Effetto pandemia: sul lavoro dominano insicurezza e incertezza 

Non è una novità: almeno a partire dalla ‘grande recessione’ del 2008 l’Italia è attraversata da un’ansia e un’insoddisfazione sociali molto ampie, e destinate a non essere scalfite nel tempo. Ma più in particolare, nei mesi tra prima e seconda ondata del coronavirus il rapporto curato da Lavoro&Welfare e lo Studio Labores sull’occupazione rileva un livello di incertezza sul futuro e insicurezza sociale connessa al lavoro molto elevata. Solo meno del 20% degli intervistati si dichiara del tutto sicuro e al riparo dai rischi connessi al lavoro. Il sentimento collettivo d’insicurezza resta dunque molto radicato, ed è connesso non solo alla precarietà lavorativa, ma rende conto di un’estesa vulnerabilità sociale che attraversa una parte rilevante dei lavoratori.

“Un rimescolio profondo nel senso del lavoro e nel vissuto dei lavoratori”

“La pandemia – commenta Mimmo Carrieri, docente di Sociologia economica e Sociologia delle relazioni di lavoro all’Università La Sapienza – ha comportato un rimescolio profondo nel senso del lavoro e nel vissuto dei lavoratori, ancora non concluso e che attende di essere tradotto in indirizzi nuovi nelle politiche pubbliche e nei comportamenti degli attori sociali”. Se a inizio 2021 si poteva misurare il costo della crisi dovuta al Covid-19 in quasi un milione di occupati, alla fine dell’anno tale costo si è attestato attorno alle 300.000 unità. Secondo i dati del rapporto, l’Italia, sia nel secondo sia nel terzo trimestre 2021, ha evidenziato però una dinamica migliore della media della zona Euro, rispettivamente + 1,4% e +1,2% contro +1,2% e +1,0%, e dei Paesi assunti a confronto, Germania, Polonia, Francia, Spagna.

Dipendenti: nel secondo semestre 2021 stesso livello del 2019

“Quanto ai dipendenti permanenti, i dati mostrano che nel secondo semestre 2021 si sono assestati praticamente sullo stesso livello del 2019, ma non si tratta tanto di un recupero trainato dalla creazione di nuovi posti di lavoro quanto della riattivazione, in buona parte, di posti pre-esistenti grazie al rientro di molti lavoratori dalla Cassa integrazione”, aggiunge Carrieri.
Anche per i dipendenti a termine il recupero ha permesso di ritornare a partire da settembre 2021 sui valori del 2019.
Non si tratta quindi di una nuova crescita della precarietà, ma del recupero di un livello analogo a quello raggiunto in precedenza a ridosso della pandemia, riferisce Italpress.

Lavoratori indipendenti: nessun segnale di recupero del pre-pandemia

Per quanto riguarda i lavoratori indipendenti, il trend di contrazione è stato congiunturalmente accelerato dalla pandemia in coincidenza del periodo del primo lockdown. Poi è proseguito, “pur con un’intensità via via più modesta, senza finora mettere in evidenza alcun segnale di recupero delle posizioni pre-pandemiche”, sottolinea Carrieri.
Secondo Cesare Damiano, già ministro del Lavoro e presidente di Lavoro&Welfare, “il lavoro a tempo determinato è stato vittima del blocco dei licenziamenti che ha riguardato esclusivamente il lavoro stabile. Una diminuzione prevedibile alla quale è seguito, nei mesi recenti, una ripresa che lo colloca al livello del 17% del totale dell’occupazione dipendente”.

---+---

Serie di esercizi:
1. Nel brano sul lavoro durante la pandemia, quale quota degli intervistati si dichiara del tutto sicura e al riparo dai rischi connessi al lavoro?
2. In base al brano sul lavoro durante la pandemia, spiega perché, secondo Cesare Damiano, il lavoro a tempo determinato è diminuito.
3. Duplica senza modifiche il passo del brano sul lavoro durante la pandemia che va da "Dipendenti: nel secondo" fino a "valori del 2019." compreso.

Voci di dati salvate:
---+---

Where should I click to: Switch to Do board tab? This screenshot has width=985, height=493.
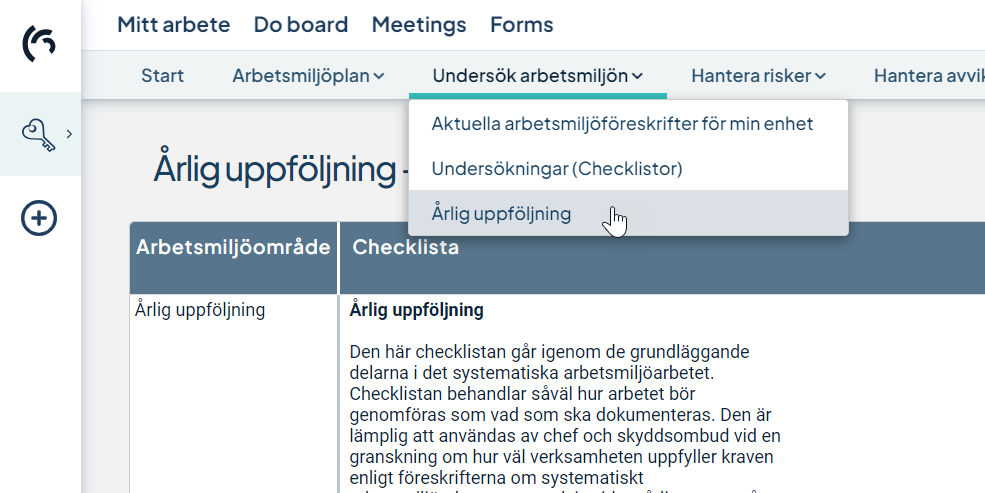301,24
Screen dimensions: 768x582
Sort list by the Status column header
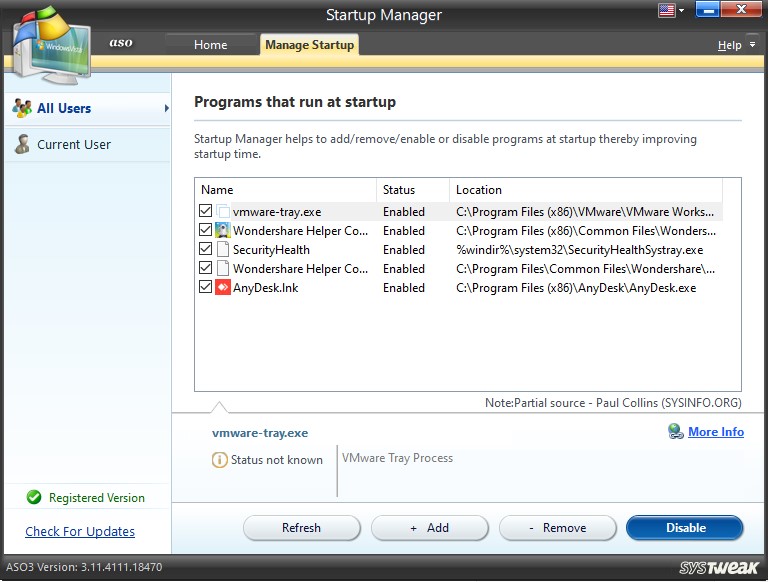[399, 190]
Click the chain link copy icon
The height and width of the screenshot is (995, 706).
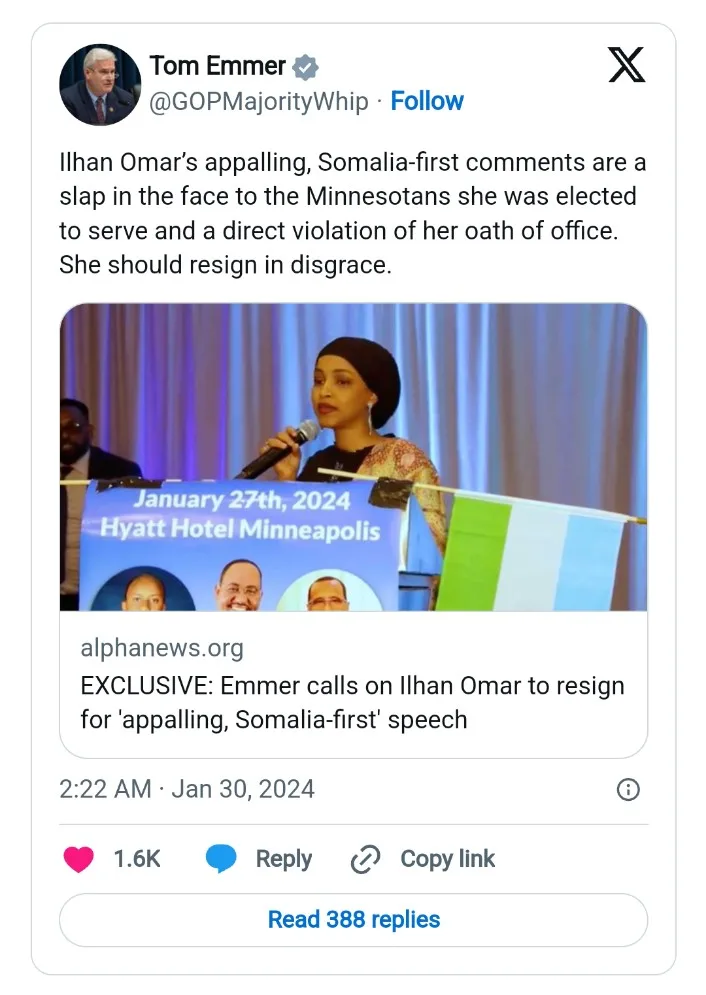365,859
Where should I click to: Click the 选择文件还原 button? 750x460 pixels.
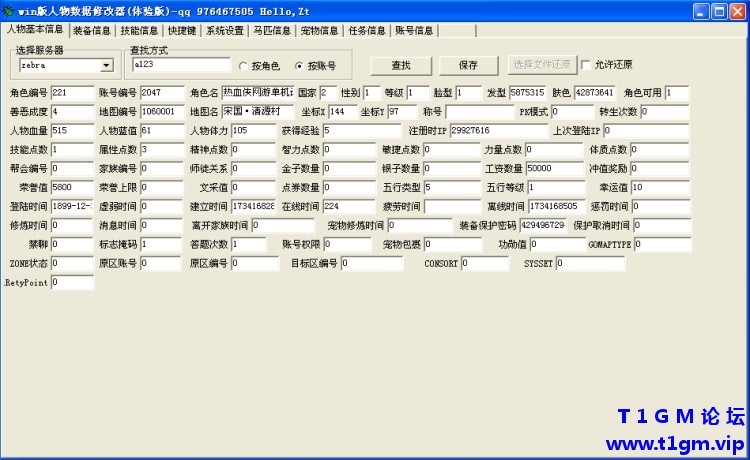[x=542, y=65]
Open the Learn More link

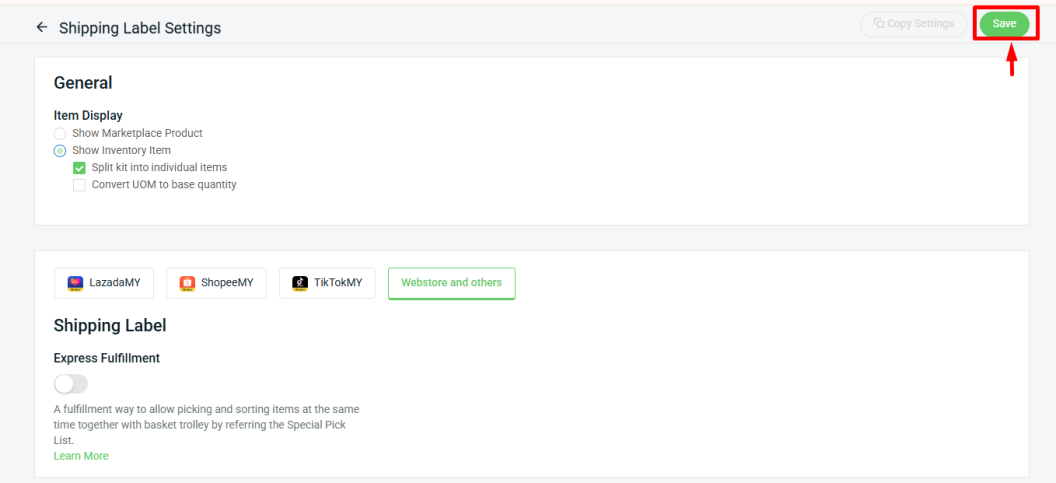81,456
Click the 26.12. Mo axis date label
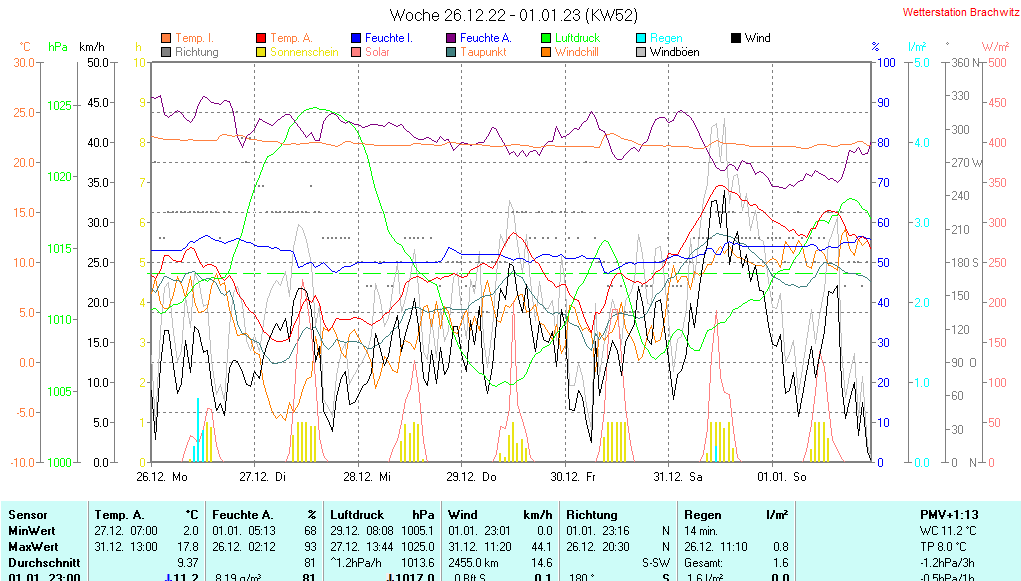 coord(162,477)
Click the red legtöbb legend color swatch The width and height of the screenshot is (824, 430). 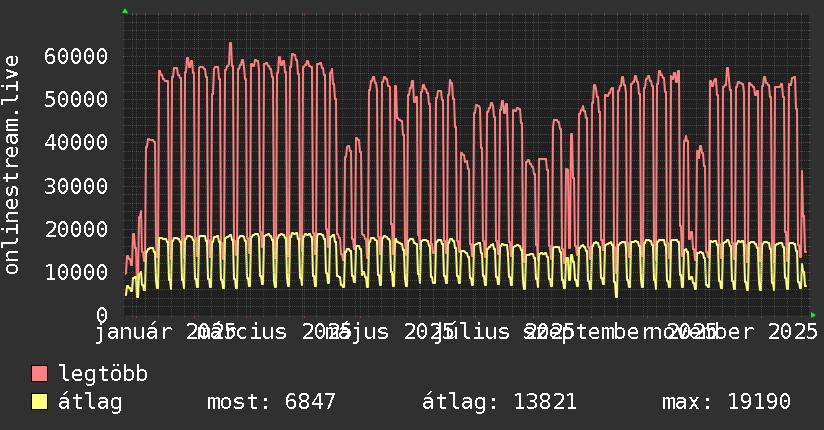39,375
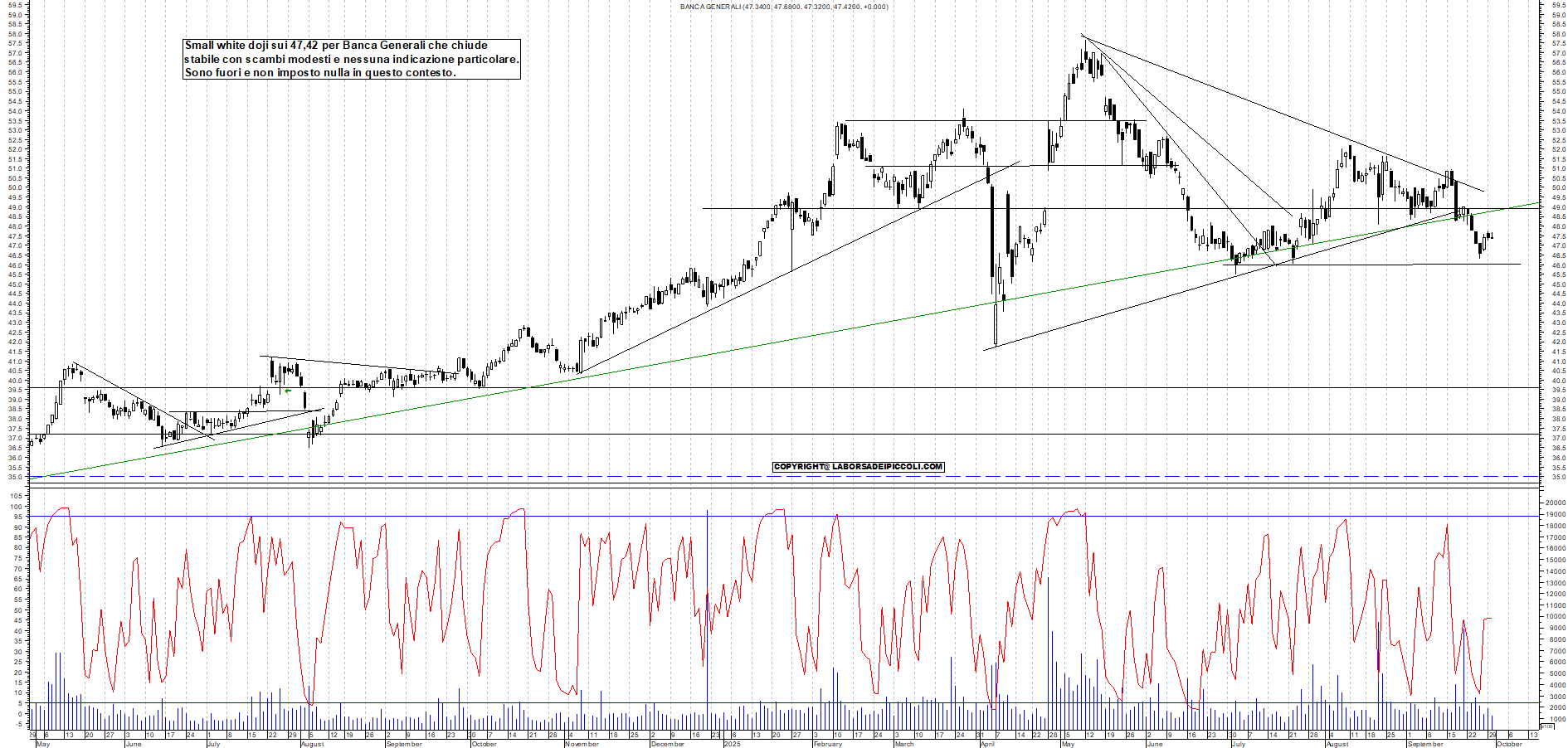The height and width of the screenshot is (748, 1568).
Task: Select the 'Small white doji' annotation box
Action: coord(352,59)
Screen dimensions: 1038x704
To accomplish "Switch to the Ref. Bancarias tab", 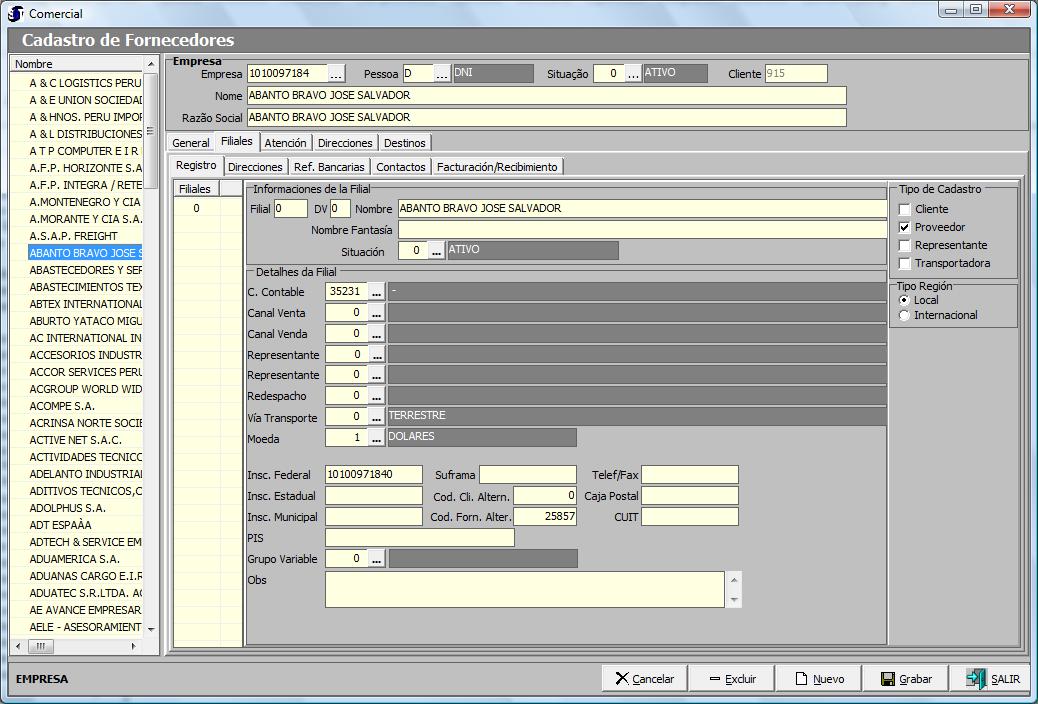I will click(329, 167).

---+---

Risposte per numero:
1. Meno del 20% degli intervistati.

2. Secondo Damiano il lavoro a tempo determinato è stato vittima del blocco dei licenziamenti, che ha riguardato esclusivamente il lavoro stabile. Per questo la sua diminuzione era prevedibile.

3.
Dipendenti: nel secondo semestre 2021 stesso livello del 2019

“Quanto ai dipendenti permanenti, i dati mostrano che nel secondo semestre 2021 si sono assestati praticamente sullo stesso livello del 2019, ma non si tratta tanto di un recupero trainato dalla creazione di nuovi posti di lavoro quanto della riattivazione, in buona parte, di posti pre-esistenti grazie al rientro di molti lavoratori dalla Cassa integrazione”, aggiunge Carrieri.
Anche per i dipendenti a termine il recupero ha permesso di ritornare a partire da settembre 2021 sui valori del 2019.